Op grond van artikel 19aa, eerste lid, van de ZW heeft een verzekerde zonder werkgever, na 52 weken ongeschiktheid tot werken, recht op ziekengeld als hij nog steeds ongeschikt is tot het verrichten van zijn arbeid en hij als rechtstreeks en objectief medisch vast te stellen gevolg van ziekte of gebrek slechts in staat is met arbeid ten hoogste 65% te verdienen van het maatmaninkomen per uur. Op grond van artikel 19aa, vijfde lid, van de ZW wordt onder het maatmaninkomen verstaan hetgeen gezonde personen met soortgelijke opleiding en ervaring, ter plaatse waar hij arbeid verricht of het laatst heeft verricht, of in de omgeving daarvan met arbeid gewoonlijk verdienen. Op grond van artikel 19ab, eerste en derde lid, van de ZW wordt het percentage van het maatmaninkomen dat de verzekerde kan verdienen, bedoeld in artikel 19aa van de ZW, vastgesteld op basis van een verzekeringsgeneeskundig en een arbeidskundig onderzoek en wordt onder arbeid als bedoeld in artikel 19aa van de ZW verstaan alle algemeen geaccepteerde arbeid waartoe een verzekerde met zijn krachten en bekwaamheden in staat is. Voor de beoordelingssystematiek waarmee de verdiencapaciteit na het eerste ziektejaar wordt bepaald, wordt zoveel mogelijk aangesloten bij de huidige uitvoeringssystematiek van de Wet werk en inkomen naar arbeidsvermogen, waarbij aan de hand van geschikte functies wordt vastgesteld of de betrokkene beschikt over resterende verdiencapaciteit (zie de uitspraak van de Raad van 30 december 2015, ECLI:NL:CRVB:2015:4920).
4.2.
Met juistheid heeft de rechtbank de medische beoordeling door het Uwv onderschreven. Appellante is door de verzekeringsarts en door de verzekeringsarts bezwaar en beroep medisch onderzocht. De verzekeringsarts bezwaar en beroep heeft in het rapport van
14 september 2015 voldoende overtuigend gemotiveerd dat er geen aanleiding bestaat om in de FML meer beperkingen aan te nemen met betrekking tot de knie- en de beenklachten van appellante. In hoger beroep heeft appellante geen medische informatie ingebracht ter onderbouwing van haar standpunt dat zij als gevolg van haar knie- en beenklachten op de in geding zijnde datum, 28 mei 2015, meer beperkt is dan door de verzekeringsartsen van het Uwv is aangenomen.
4.3.
Uitgaande van de juistheid van de in de FML opgenomen beperkingen, wordt het oordeel van de rechtbank gevolgd dat het Uwv voldoende heeft gemotiveerd dat de aan de EZWb ten grondslag gelegde functies in medisch opzicht voor appellante geschikt zijn.

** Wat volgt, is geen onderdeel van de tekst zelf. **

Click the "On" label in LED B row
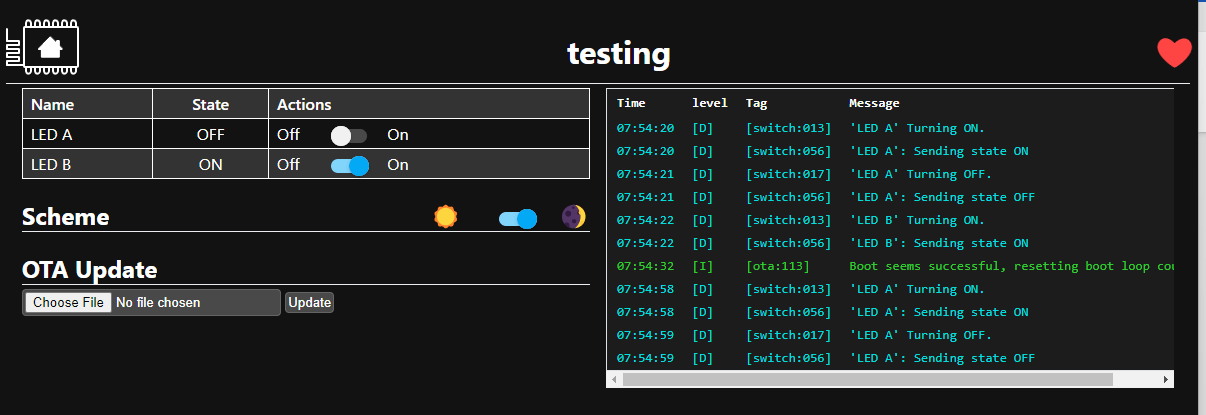This screenshot has width=1206, height=415. coord(398,165)
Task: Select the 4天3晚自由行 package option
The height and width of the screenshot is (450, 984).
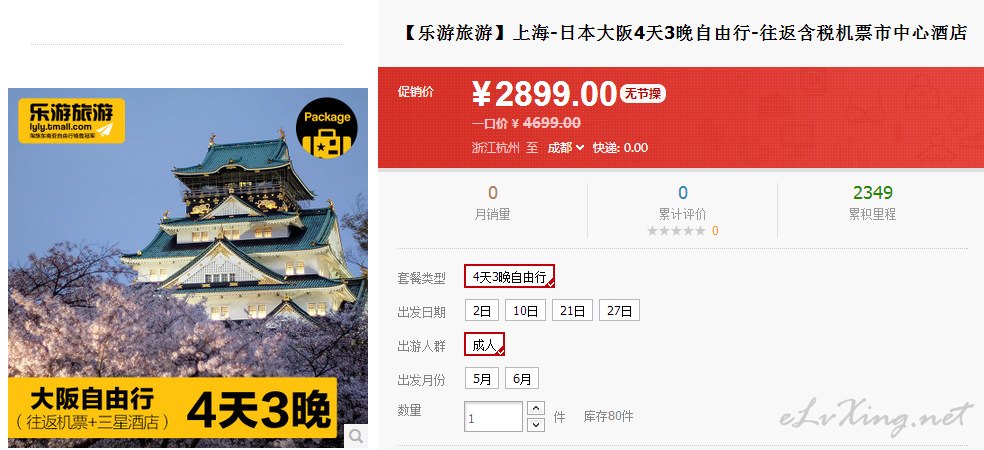Action: click(x=510, y=276)
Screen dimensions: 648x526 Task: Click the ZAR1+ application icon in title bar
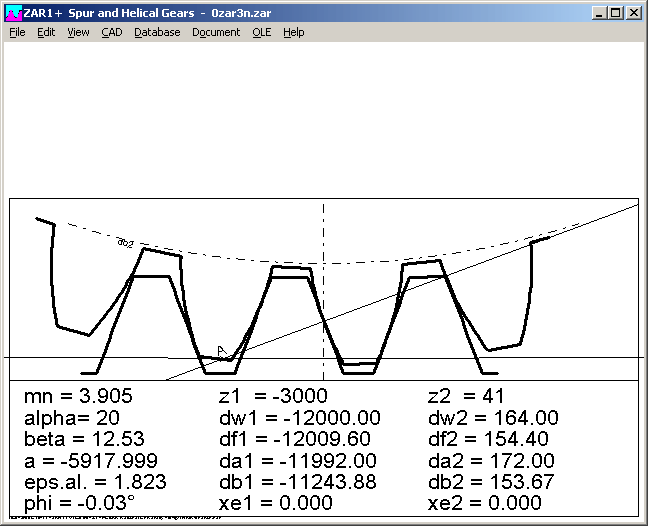tap(13, 13)
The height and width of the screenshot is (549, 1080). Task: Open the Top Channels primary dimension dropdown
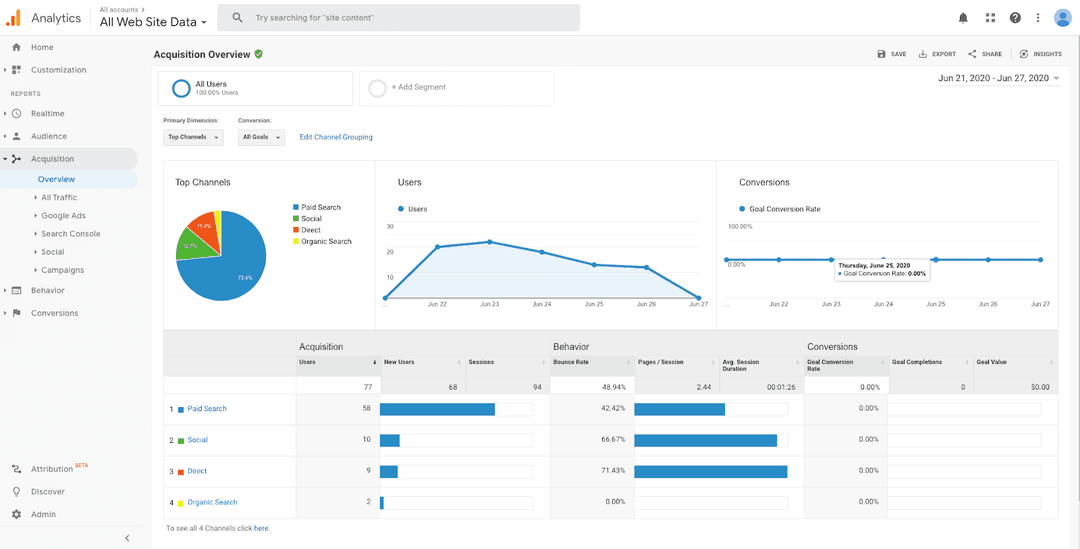[194, 137]
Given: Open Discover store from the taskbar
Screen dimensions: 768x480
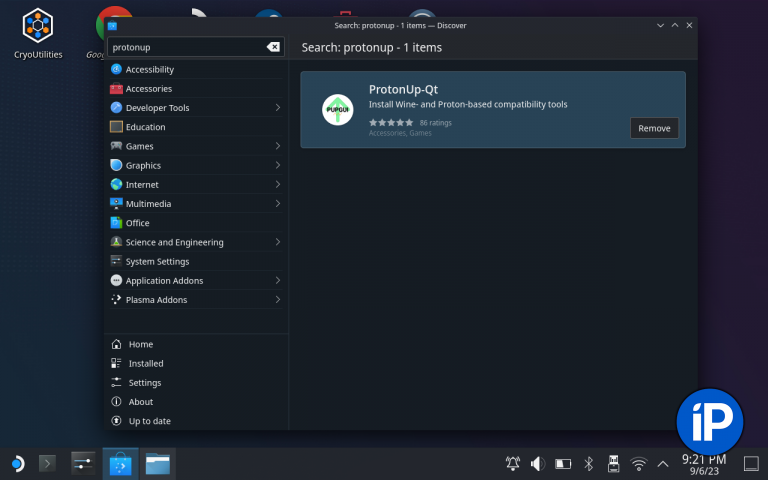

5. De overwegingen in 4.2 en 4.3 leiden tot de conclusie dat het hoger beroep niet slaagt en de aangevallen uitspraak moet worden bevestigd.
6. Voor een veroordeling in de proceskosten bestaat geen aanleiding.

BESLISSING

De Centrale Raad van Beroep bevestigt de aangevallen uitspraak.
Deze uitspraak is gedaan door J.P.M. Zeijen, in tegenwoordigheid van L.H.J. van Haarlem als griffier. De beslissing is uitgesproken in het openbaar op 11 augustus 2017.